As I was paying the bill, the nice guy who waited on me handed me a card with "Vous êtes la Bienvenue" written on it. Then he said in English, "You are always welcome at Nectarine." Awwww - how sweet! I guess ordering (or attempting to order) in French pays off!!
Eiffel Tower
I hadn't done the Eiffel Tower thing yet & I had never made it to the top at night in order to see the lights laid out before me, so I dropped my stuff off at my hotel & headed to La Tour Eiffel.
I want to thank Adrienne AGAIN for giving me those 2 tickets to the E.T. It really added to this trip of Paris. Thanks!!

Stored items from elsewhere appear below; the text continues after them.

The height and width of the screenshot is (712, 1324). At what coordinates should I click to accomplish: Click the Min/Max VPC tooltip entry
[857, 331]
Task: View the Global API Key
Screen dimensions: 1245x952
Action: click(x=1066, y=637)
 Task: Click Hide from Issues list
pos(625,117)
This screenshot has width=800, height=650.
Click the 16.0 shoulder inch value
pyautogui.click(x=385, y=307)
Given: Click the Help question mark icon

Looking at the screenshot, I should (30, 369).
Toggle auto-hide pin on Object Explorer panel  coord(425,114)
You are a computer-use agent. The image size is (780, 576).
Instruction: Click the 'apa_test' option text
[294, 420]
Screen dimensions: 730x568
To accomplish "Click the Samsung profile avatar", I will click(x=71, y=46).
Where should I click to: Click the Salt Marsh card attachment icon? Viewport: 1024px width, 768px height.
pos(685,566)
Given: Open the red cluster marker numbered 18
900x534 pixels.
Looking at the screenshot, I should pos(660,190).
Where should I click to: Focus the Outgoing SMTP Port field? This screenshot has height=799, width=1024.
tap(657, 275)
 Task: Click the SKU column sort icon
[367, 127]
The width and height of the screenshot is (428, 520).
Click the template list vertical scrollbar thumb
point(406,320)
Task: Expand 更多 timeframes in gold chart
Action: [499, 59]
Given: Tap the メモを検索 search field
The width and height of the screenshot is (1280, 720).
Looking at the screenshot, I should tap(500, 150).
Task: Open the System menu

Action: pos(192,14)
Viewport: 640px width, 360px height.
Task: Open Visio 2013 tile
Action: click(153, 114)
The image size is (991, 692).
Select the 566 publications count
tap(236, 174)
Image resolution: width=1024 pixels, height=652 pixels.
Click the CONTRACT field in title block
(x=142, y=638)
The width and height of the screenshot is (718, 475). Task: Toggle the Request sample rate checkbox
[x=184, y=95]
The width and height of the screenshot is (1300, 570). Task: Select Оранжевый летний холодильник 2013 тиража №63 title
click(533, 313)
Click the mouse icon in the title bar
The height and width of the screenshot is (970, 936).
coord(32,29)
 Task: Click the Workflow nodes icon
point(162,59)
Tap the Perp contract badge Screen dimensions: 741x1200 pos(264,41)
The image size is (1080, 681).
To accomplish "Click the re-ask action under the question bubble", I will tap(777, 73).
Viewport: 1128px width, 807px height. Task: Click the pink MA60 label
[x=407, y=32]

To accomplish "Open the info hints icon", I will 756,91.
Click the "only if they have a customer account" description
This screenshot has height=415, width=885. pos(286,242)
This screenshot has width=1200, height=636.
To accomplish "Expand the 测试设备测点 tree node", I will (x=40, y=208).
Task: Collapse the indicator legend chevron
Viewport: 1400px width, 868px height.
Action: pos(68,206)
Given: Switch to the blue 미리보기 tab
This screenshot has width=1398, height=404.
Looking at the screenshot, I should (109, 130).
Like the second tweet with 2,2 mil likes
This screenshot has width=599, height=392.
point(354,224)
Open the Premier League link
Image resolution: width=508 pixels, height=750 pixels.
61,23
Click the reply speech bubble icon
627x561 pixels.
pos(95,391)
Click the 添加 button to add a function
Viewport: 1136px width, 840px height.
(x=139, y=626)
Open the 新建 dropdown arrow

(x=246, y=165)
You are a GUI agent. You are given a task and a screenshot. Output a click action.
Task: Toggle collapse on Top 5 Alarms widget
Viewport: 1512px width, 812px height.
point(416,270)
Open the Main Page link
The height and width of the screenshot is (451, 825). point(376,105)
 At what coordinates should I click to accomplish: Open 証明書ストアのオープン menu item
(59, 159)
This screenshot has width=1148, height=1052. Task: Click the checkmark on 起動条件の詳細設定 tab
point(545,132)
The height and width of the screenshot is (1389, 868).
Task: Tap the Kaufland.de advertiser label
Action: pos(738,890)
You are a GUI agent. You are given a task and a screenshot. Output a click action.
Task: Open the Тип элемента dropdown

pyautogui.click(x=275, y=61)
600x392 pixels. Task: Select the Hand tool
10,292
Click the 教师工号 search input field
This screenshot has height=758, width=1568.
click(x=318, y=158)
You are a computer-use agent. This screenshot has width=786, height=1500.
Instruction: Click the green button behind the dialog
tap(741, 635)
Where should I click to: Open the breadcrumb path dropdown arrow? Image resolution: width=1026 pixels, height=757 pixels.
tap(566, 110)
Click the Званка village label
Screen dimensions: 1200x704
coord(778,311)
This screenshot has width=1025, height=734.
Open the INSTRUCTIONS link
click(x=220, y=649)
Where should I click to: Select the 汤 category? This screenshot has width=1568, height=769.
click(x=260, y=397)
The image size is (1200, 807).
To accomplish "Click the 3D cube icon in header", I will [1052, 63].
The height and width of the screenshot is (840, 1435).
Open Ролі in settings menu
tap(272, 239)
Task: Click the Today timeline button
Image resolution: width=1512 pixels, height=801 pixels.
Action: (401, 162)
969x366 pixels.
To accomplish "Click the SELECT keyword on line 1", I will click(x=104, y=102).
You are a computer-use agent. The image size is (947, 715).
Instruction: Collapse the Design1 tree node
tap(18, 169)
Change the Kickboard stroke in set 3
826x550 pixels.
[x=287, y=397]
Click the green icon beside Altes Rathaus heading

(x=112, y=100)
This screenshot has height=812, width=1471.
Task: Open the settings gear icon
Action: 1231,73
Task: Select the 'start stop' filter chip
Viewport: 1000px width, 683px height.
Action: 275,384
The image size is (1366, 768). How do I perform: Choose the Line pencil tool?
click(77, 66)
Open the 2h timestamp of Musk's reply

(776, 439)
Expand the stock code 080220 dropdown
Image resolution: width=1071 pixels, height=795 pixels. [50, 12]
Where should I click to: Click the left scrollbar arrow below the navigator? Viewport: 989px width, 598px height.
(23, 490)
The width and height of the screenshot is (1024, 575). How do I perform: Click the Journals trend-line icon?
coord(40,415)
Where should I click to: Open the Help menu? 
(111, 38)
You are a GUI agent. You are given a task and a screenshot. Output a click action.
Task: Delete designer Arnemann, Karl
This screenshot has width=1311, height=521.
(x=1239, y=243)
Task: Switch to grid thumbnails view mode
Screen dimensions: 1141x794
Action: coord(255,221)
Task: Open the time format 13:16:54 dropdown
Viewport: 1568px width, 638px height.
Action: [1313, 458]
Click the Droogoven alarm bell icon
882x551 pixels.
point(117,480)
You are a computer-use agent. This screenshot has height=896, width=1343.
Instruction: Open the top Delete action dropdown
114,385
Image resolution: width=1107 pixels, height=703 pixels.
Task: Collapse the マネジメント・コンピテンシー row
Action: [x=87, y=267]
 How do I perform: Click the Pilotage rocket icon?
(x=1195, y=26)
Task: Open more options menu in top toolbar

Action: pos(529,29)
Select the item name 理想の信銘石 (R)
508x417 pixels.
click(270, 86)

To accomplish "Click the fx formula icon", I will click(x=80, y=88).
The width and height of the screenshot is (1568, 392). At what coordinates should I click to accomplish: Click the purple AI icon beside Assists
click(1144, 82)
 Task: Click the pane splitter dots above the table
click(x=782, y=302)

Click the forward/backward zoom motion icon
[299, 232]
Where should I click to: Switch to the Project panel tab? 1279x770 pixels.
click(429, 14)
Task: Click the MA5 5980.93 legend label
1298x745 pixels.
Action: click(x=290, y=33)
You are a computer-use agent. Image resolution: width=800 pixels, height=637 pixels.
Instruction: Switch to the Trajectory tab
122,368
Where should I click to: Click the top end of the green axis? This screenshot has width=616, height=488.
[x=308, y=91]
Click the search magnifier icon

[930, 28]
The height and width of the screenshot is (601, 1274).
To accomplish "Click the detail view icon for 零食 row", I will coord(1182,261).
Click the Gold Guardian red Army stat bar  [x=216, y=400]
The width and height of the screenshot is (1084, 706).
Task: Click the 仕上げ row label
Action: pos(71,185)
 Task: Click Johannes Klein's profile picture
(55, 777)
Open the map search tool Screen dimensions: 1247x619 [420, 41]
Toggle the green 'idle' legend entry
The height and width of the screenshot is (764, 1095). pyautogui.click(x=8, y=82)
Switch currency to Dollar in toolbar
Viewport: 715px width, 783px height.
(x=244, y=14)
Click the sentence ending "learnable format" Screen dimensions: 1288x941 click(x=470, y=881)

With my ticket in hand, I was able to skip the long line to go straight up to the 2nd floor. Then waited an hour to get thru that line to reach the top. I asked a gentleman in front of me if I was in the right line & he stated there were no more trips to the top that night as it was full capacity, that I was now in the line to the elevators going down (easy to think as the signs there aren't too clear). Resigned to my fate & very upset, I stewed while in line. HAH! But the guy must've been messing with me (what a sucker I am) as we all indeed get to go to the top from that line!
To be honest, there's not much of a view from the top - just a myriad of pinpoints of light. But I was able to make out the Arc de Triomphe - cool.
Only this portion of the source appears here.